## Extract
····················
Instead of saying that any easing must not lead to a second peak of the virus, it mentioned a second peak “that overwhelms the NHS”. That is an easier test to meet – although by no means straightforward – particularly as NHS intensive care capacity has grown considerably during this crisis.

Johnson has now been briefed on the impact of various measures to ease the lockdown and it is up to him and his ministers to decide which combination to go ahead with and in what order. He will also have a meeting with Sir Keir Starmer, the Labour leader, who yesterday accused the Government of being slow to react to the virus and slow with an exit strategy.

(In a sign that the Prime Minister is still not fully recovered from his own bout of Covid-19, he is not expected to take part in PMQs today.)

– Clear signs of progress –

On the practicalities of easing the lockdown, the Government appears to be making progress.

The country’s testing capacity is increasing, although there is some debate among scientists over whether 100,000 a day is woefully inadequate or more than necessary, while Michael Gove announced plans to create a national stockpile of facemasks so that the public would be able to wear them on public transport and in enclosed public spaces.

Progress is being made, as well, on the NHS’s contact-tracing app, which may now be trialled on the Isle of Wight. The UK has opted for an app design that other countries have rejected, because it requires data to be held centrally and works less efficiently.

However, the NHS says its version will be fully operational sooner than the alternative created by Apple and Google, and will allow a better understanding of the UK’s epidemic. Matt Hancock, the Health Secretary, has said that it should be ready within three weeks.

– A continent-wide experiment –

Hanging over the lockdown decision will be a very large amount of uncertainty. Germany, where the states have been easing the lockdown in a piecemeal fashion, has seen the reproduction rate of the virus tick upwards. That has led to concerned warnings from Angela Merkel, the Chancellor, of a risk of a second lockdown although the country’s leading scientific adviser said other factors mattered too.

Spain and France set out further details of their own easing yesterday, with Pedro Sanchez, the Spanish PM, calling it a path to a “new normality”. Both countries have had far stricter lockdowns in place than the UK, but in some ways, they may ease much faster than Britain.

France, for example, will allow travel within a distance of 60 miles. Like Germany, both countries will have regional variations, something Johnson has been reluctant to do in the UK. The French government also plans to reopen schools this term, but Madrid does not.

As with the initial entry into lockdown, this is effectively an experiment on a continent-wide scale.
····················
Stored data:
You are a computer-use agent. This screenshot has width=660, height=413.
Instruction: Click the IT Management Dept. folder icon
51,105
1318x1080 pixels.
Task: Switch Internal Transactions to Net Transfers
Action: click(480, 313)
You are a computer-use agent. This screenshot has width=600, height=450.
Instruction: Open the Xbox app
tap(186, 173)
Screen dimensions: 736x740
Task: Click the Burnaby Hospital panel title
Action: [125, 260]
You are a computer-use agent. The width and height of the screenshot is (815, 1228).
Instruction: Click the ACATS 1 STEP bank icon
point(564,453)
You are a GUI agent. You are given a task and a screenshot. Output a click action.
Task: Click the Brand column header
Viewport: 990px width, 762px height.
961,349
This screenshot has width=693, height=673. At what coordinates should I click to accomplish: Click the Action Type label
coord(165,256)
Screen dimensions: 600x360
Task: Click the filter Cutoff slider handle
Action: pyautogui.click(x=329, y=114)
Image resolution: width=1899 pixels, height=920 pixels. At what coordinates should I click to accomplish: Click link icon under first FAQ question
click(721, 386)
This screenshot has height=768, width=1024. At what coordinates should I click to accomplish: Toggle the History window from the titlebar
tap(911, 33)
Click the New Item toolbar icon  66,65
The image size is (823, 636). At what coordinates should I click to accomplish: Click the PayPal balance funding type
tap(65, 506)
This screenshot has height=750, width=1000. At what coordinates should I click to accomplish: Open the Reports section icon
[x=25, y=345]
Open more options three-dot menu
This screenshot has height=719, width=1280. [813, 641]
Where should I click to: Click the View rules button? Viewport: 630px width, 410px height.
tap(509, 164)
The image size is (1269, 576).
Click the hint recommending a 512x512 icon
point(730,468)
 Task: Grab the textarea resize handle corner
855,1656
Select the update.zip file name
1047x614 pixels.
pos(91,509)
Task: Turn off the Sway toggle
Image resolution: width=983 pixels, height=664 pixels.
····················
## Instructions for the task
Please condense the paragraph of the lockdown-easing text that begins "The country’s testing capacity" into a shorter version that keeps its main facts. The stored data has nothing to do with the lockdown-easing text.

## Exercise result
UK testing capacity is rising, though scientists disagree on whether 100,000 tests a day is far too few or more than needed. Michael Gove announced plans for a national facemask stockpile so people could wear masks on public transport and in enclosed public spaces.